А на обратном пути в поезде Одесса — Москва это впервые случилось. Выпил водки грамм двадцать. Получилось, что его поместили в другое купе, где соседи не преминули угостить хлопца:
— Четырнадцать лет? Так давно пора! — И пригубил из общего стакана.
— Слева тюрьма, справа кладбище, — пошучивал ражий хохол с комьями в ноздрях. — Там сидят, тут лежат… Пьем — умрем, не пьем — умрем…
Стоял в проходе, прижавшись к отцу, поддувало, смягчая загар, распыляя заморские видения. Все в этой Малороссии, вырядившейся во мрак, было мило. А впереди Москва, мама, любовь. И смерть… СМЕРТЬ? ЧЬЯ?
Он застонал еле-еле.
— Что ты ноешь?
— Думаю.
— О чем?
Вышагивали станцией “Киев”.
— Я тоже в детстве пас коров и все время думал: “Как же так? Меня не будет”. Жизнь — это тайна. Есть спасение. И душа бессмертна…
— Но без тела разве по-настоящему? Умер, и как будто сон смотрю. Я так не хочу!
— Это будет высшая явь.
Бойкие туземцы с дынями, резкая оккупационная луна, железный вздохнул состав, запричитали проводницы. Поднимаясь, юнец окинул перрон равнодушно, заметил обертку от печенья, бултыхающуюся на сером камне:
— А эти побрякушки, фантики — это все, чтобы люди отвлекались?
И сразу отец его сдал. В проходе:
— Андрюша думает о смерти.
— Ты же верующий. Все знаешь. Надо жить по заповедям, — издевательски куксясь, сказала Света.
А некая женщина-сухарик пустилась в воспоминания.
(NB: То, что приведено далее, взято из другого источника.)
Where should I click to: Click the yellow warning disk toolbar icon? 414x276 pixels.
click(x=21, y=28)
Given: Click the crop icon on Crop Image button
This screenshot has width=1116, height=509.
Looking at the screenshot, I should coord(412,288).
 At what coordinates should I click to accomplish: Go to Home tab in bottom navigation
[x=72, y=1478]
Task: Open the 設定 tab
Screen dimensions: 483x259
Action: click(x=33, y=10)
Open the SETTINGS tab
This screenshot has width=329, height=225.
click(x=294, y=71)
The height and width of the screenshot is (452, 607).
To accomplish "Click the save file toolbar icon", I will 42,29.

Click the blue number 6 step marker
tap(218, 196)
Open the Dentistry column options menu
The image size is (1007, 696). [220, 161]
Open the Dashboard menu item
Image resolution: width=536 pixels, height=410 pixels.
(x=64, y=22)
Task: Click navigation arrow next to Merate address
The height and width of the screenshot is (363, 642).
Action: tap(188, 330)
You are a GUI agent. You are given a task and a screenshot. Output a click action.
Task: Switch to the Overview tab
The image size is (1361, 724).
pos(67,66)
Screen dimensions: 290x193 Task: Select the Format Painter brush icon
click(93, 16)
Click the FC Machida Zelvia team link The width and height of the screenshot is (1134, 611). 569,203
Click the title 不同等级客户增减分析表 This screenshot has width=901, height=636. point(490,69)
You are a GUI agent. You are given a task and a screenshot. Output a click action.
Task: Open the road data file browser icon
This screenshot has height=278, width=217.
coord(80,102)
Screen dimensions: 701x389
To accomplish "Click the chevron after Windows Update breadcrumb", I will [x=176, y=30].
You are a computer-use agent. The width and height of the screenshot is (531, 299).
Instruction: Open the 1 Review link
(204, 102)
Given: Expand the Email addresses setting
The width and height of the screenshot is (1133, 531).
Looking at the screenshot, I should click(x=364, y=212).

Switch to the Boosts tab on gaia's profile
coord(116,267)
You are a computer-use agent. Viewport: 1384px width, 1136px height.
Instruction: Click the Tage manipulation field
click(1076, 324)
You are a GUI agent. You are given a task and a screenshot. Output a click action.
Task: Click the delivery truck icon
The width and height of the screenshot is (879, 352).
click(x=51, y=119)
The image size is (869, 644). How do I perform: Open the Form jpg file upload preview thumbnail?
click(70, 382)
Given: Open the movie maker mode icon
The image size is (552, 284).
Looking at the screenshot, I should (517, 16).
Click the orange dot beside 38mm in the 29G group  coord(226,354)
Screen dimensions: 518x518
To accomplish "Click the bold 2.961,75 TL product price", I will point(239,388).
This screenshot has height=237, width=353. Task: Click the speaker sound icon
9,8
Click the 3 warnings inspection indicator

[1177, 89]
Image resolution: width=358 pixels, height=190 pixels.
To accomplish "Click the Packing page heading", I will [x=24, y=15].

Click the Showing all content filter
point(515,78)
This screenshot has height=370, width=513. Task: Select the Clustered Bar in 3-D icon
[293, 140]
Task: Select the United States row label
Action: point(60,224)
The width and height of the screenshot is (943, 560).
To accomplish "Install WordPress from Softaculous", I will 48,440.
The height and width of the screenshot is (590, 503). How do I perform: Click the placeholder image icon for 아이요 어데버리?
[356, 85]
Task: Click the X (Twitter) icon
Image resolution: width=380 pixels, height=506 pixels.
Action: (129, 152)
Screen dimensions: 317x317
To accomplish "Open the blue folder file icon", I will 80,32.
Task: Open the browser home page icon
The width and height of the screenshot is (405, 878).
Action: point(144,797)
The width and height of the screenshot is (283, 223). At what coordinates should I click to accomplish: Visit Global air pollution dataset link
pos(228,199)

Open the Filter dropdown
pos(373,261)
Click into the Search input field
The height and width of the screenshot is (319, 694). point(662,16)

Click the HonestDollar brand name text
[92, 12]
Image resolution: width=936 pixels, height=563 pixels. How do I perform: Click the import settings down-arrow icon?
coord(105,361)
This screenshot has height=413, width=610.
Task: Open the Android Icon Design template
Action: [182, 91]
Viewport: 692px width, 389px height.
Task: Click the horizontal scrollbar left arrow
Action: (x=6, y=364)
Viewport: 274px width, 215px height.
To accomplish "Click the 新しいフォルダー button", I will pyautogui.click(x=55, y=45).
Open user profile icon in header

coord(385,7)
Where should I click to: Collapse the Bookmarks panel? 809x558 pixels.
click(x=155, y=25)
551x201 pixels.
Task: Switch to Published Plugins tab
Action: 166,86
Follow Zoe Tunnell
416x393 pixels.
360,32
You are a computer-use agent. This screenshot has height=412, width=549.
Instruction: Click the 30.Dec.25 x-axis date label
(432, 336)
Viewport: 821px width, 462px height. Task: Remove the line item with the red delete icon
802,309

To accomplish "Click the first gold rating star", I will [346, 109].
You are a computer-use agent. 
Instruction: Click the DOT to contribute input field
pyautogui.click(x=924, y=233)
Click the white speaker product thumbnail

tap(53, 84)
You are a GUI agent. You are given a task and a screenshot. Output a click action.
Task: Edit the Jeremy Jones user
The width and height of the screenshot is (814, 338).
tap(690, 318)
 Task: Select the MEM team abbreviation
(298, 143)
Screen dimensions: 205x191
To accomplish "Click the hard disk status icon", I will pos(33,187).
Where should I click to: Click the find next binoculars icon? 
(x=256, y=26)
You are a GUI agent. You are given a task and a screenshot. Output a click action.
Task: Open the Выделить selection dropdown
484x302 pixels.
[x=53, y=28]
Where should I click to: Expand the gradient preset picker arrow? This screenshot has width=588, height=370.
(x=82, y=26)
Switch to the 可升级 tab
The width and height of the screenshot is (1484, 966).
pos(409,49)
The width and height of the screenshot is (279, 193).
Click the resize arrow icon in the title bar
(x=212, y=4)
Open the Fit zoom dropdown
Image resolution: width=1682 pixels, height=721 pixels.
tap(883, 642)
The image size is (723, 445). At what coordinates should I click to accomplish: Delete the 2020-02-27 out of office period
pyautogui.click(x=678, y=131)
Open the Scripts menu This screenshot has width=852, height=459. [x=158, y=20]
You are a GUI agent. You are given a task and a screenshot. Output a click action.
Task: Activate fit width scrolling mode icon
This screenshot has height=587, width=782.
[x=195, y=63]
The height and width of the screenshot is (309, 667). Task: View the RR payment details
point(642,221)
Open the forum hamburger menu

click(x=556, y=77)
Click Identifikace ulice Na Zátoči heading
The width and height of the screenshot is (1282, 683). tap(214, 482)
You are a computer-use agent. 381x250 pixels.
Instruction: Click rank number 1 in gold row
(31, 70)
Как-то она ехала в поезде с маленьким сыном, тот неожиданно вспомнил: они что-то забыли взять. Сущая правда. И добавил: “Приедем, папа нас будет бить”. Просто так. Но люди одновременно замолчали и потрясенно глядели. “Разве папа бьет?” — хотела спросить, но почему-то тоже молчала. И по приезде чувствовала, будто ее мутузят, колошматят, душу вытряхивают, и так без конца.
В последнем классе Андрей наконец-то пошел в школу, обычную, пролетарскую, где никак не проявлялся. Все ведь только и ждали, когда высунется, чтобы дать тумака. Если привлекал к себе внимание, заходил в класс других позже, звучало глумливое:
— Кощей!
Худого Худякова звали Кощеем. Изредка с разбегу пихали или харкали на ранец. Самолюбивый, взращивая вялость, на переменке он прилипал к подоконнику. Задирались вельветовые штанины, обличая мясцо в черных волосках. У подоконника болтали девочки.
— Я с Аркашей своим смотрела недавно. — Плотная Акопян судила про немецкое порно. — Это только у них мрачняк: “Оближи его!” — Девчата захохотали. Она заметила, как прозрачно внимает сиделец. — Цыц, Кощей! Не для тебя!
— Перестань, — одернула сердобольная Яна с восковым лицом. — Мы его не обижаем.
Девочки относились более сносно, чем мальчики, которые все время хотели выставить уродом.